» MATERIAL TO PROCESS:
* * *

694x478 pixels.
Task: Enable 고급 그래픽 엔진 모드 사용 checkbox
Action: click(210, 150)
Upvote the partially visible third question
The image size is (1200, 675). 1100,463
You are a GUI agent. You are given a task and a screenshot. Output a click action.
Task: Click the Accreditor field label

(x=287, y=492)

* * *

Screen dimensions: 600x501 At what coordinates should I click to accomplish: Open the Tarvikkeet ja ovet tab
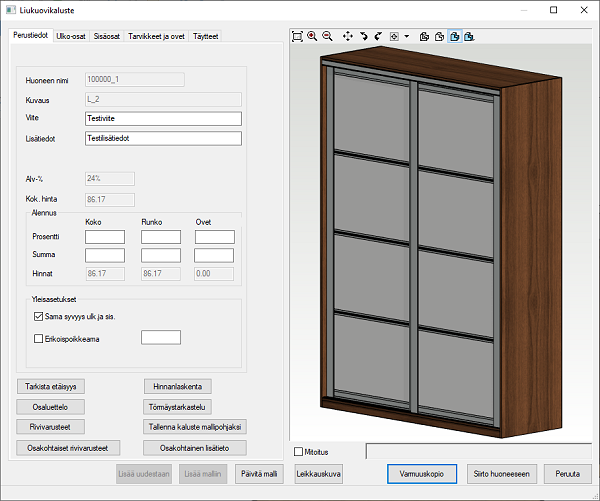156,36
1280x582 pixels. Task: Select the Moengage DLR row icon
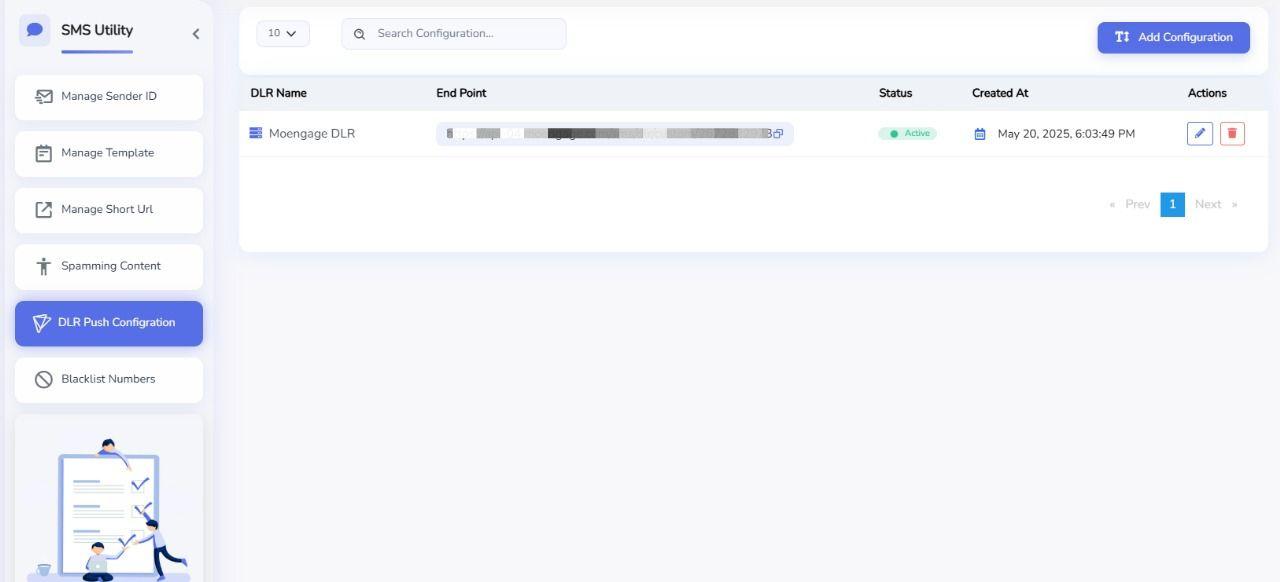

* * *

» WHAT TO DO: Count the lines in the listing above that contain the string "pixels", treating case as significant, and reply with the number alone.

» SOLUTION: 2